Trump said that under his administration, "America will no longer settle for anything less than the best." And he promised foreign countries that "while we were always put America's interests first, we will deal fairly with everyone," adding: "We will seek common ground, not hostility."
The real estate developer thanked his wife, Melania, and his children for their patience, saying: "This was tough. This was tough. This political stuff is nasty and it's tough."
With Trump's ascension to the White House, the nationalist wave that has swept capitals around the world – including in Britain, which voted to break from the European Union this year – came crashing onto U.S. shores.
The prospect of an impulsive authoritarian in the Oval Office rattled investors around the world. On Wall Street, all three major stock index futures sank more than 3 percent. Japan's Nikkei index plunged more than 2 percent; Hong Kong's Hang Seng index fell by nearly 4 percent. The Mexican peso – which had fallen when the Republican nominee rose in the polls during his campaign – nosedived to an eight-year low, according to Bloomberg.
The general election, which riveted the nation and produced a record television audience for a presidential debate, turned on the question of national identity. While Clinton assembled a diverse coalition that she said reflected the nation's future, it was no match for the powerful and impassioned movement built by fanning resentments over gender, race and religion.
Trump's promise to "Make America Great Again" inspired millions of Americans alienated by the forces of globalization and multiculturalism and deeply frustrated with the inability of Washington to address their needs.

Required work: Copy everything from "With Trump's ascension" down to "onto U.S. shores." in the passage on Trump's election win, switching "Britain" to "the United Kingdom".

Supplied entries:
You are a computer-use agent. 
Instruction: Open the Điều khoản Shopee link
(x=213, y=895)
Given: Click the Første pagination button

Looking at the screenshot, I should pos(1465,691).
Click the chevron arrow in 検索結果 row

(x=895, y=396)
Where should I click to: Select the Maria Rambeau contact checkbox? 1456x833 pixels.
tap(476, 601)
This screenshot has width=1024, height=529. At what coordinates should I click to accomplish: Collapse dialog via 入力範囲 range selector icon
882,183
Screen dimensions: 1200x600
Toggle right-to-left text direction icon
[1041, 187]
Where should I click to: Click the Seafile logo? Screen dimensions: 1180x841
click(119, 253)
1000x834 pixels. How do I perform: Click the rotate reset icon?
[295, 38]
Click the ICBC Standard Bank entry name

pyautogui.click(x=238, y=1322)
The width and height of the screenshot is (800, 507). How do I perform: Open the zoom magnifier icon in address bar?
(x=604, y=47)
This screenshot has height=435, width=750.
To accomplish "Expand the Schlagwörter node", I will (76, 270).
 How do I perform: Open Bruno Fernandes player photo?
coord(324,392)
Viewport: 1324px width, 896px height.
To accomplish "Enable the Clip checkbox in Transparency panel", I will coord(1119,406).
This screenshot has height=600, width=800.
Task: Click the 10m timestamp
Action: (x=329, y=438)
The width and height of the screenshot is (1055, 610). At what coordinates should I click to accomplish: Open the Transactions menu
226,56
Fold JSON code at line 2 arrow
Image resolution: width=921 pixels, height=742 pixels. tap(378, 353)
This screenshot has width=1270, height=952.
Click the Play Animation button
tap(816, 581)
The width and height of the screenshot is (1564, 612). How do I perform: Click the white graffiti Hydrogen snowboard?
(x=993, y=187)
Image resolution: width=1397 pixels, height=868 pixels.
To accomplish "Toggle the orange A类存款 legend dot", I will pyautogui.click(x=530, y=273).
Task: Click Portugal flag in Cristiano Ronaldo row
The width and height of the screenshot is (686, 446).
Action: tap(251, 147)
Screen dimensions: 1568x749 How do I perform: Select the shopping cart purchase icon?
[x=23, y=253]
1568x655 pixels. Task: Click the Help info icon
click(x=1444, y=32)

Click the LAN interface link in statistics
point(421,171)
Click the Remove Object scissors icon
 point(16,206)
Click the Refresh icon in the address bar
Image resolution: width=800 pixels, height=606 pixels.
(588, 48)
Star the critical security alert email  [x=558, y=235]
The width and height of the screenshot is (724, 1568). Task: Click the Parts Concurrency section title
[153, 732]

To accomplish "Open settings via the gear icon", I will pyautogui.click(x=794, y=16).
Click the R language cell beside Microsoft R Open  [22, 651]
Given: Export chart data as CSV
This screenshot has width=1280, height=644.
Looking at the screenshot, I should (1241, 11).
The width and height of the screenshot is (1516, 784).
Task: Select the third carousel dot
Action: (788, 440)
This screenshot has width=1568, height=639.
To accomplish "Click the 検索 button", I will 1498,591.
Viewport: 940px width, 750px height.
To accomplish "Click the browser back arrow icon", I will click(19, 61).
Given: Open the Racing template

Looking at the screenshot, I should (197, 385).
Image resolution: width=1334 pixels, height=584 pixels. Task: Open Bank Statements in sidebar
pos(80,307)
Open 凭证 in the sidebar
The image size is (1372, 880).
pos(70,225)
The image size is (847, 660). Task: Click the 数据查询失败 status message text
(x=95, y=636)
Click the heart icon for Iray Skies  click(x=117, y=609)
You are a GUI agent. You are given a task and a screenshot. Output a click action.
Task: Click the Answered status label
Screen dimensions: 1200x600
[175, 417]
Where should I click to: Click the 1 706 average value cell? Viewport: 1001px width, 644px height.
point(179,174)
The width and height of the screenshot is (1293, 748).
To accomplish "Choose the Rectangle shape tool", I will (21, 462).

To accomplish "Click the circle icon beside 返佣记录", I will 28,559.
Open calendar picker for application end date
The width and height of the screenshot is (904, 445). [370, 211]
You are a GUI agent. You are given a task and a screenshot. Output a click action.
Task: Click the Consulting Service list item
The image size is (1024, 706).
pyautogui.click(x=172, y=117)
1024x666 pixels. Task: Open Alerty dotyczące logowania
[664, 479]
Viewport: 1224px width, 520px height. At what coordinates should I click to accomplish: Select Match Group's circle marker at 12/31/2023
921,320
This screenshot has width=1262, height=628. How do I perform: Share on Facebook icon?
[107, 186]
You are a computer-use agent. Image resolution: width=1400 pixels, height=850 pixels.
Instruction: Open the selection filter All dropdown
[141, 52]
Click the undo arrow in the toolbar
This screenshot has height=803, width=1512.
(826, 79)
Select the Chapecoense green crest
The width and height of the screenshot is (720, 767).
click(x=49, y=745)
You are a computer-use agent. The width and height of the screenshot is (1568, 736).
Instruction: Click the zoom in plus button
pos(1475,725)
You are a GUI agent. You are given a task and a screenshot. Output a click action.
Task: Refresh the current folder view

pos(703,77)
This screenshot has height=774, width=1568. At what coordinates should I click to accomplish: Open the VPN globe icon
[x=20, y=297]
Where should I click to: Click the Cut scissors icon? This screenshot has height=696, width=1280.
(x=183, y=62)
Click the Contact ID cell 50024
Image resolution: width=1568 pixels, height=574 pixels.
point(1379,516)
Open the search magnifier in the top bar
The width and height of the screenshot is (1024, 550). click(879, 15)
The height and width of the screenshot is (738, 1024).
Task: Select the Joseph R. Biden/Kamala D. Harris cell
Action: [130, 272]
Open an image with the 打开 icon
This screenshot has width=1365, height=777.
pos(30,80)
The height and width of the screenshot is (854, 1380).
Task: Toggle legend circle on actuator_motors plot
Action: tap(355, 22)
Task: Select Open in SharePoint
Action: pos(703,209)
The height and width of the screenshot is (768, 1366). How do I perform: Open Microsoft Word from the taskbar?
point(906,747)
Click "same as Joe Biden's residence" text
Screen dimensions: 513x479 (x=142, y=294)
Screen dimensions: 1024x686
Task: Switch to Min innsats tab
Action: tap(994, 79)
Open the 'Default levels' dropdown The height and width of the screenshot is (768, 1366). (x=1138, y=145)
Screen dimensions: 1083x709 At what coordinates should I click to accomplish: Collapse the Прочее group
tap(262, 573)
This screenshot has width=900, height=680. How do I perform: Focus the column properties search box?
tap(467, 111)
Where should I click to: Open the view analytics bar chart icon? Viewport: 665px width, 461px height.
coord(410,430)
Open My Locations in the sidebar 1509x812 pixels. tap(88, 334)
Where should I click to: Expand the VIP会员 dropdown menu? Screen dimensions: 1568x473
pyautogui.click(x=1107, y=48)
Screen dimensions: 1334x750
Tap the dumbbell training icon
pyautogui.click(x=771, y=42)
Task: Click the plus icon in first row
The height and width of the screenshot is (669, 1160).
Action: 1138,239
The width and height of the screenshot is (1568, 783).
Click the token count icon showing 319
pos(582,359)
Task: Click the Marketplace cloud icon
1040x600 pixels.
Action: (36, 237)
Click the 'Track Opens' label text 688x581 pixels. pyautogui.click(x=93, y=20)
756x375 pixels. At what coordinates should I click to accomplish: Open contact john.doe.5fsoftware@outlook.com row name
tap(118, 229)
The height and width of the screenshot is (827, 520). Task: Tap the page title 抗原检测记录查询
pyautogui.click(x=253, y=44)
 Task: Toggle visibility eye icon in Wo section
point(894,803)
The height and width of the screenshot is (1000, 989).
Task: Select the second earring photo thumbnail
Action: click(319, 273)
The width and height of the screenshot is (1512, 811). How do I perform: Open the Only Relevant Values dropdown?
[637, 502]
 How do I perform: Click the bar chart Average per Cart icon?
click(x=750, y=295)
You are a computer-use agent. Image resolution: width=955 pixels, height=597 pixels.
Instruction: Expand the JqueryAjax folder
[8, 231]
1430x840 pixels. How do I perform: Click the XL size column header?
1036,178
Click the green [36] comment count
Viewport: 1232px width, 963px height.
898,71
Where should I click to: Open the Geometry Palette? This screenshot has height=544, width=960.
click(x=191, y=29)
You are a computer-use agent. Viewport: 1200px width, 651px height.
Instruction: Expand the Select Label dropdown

Result of the task:
With Trump's ascension to the White House, the nationalist wave that has swept capitals around the world – including in the United Kingdom, which voted to break from the European Union this year – came crashing onto U.S. shores.